14/12/06

El loco de La Moneda (14-12-2006)

El cuento es chileno. A Lucía Hiriart, esposa de Pinochet, la llamaban la mayonesa porque siempre estaba encima del loco, un marisco austral, y por extensión el fanático marido. Nada sexual, por favor: se aludía al paquete familiar de ella y sus dos hijos insaciables de ganancias y gabelas. Cuando se salió de cauce el regato urbano que cruza Santiago se canturreaba: «Con Pinocho hasta se desbordó el Mapocho». Quería saber algo más de la muerte del español Carmelo Soria, nieto de nuestro urbanista Arturo Soria, y consultor de Naciones Unidas. Le hicieron beber alcohol, le rociaron con el resto, le metieron en su coche y lo despeñaron por un acantilado del Mapocho. Mal remedo de una secuencia de Con la muerte en los talones. Añadieron vileza al crimen aduciendo que Soria tenía problemas matrimoniales y se había embriagado o se había suicidado en su etilismo. Yo mantenía contactos con el Partido Comunista Chileno y esperaba alguna información.

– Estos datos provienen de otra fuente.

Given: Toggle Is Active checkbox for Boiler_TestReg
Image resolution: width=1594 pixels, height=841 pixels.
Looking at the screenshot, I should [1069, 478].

El 10 de septiembre de 1993 tenía billete para el último vuelo Buenos Aires-Santiago. Me entró una flojera extraña, como un largo cansancio y me enrabieté no queriendo ir aduciendo mil pretextos futiles. En un VW Escarabajo de quinta mano llegue casi a pedales al aeropuerto internacional de Ezeiza, porque se había soltado un cable en el acelerador. Me entretuve en la ventanilla contemplando el increíble paso de los Andes que no termina nunca. En la aduana santiagueña me puse el último de la cola porque sabía que iba a pasar algo y no quería impacientes a mis espaldas. Pasó. Me llevaron a la comisaría del aeropuerto, me retiraron el pasaporte y mi bolsa de viaje, me cachearon y me hicieron la pregunta del millón: «¿Qué ha hecho usted contra Chile?». No supe qué contestar, y prosiguieron: «Queda usted expulsado del país a perpetuidad por orden del supremo Gobierno». El comisario consultó una guía de vuelos y me destinó al primero de la mañana que salía para Buenos Aires.

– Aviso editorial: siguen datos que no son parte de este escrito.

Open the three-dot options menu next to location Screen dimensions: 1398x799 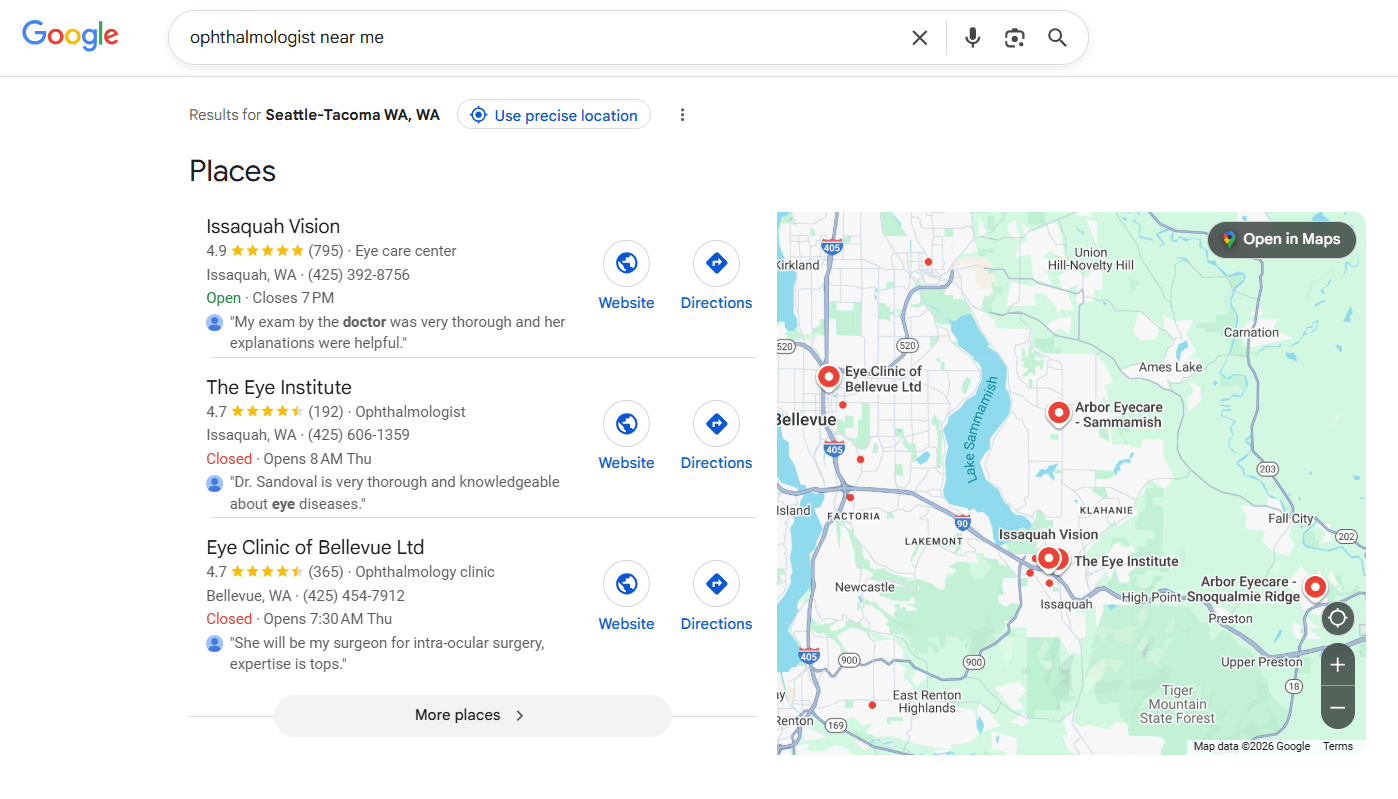click(682, 114)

Diecisiete horas en la comisaría del aeropuerto, sin luces, en un camastro en el que sólo me senté sin quitarme ropa ni zapatos, por si acaso. Ni un pitillo ni un vaso de agua. Cuando me dieron el petate lo registré hasta deshacer los nudos de los calcetines buscando un alijo de droga que me hubiera causado un problema mayor en Argentina. Lo que costó la peripecia fue un artículo titulado como éste. Sólo a un loco se le ocurre asesinar con bombas lapa al ex canciller Orlando Letelier en Washington junto a su secretaria, y al ex jefe del Ejército Carlos Prats junto a su esposa en Buenos Aires. No lloro su muerte.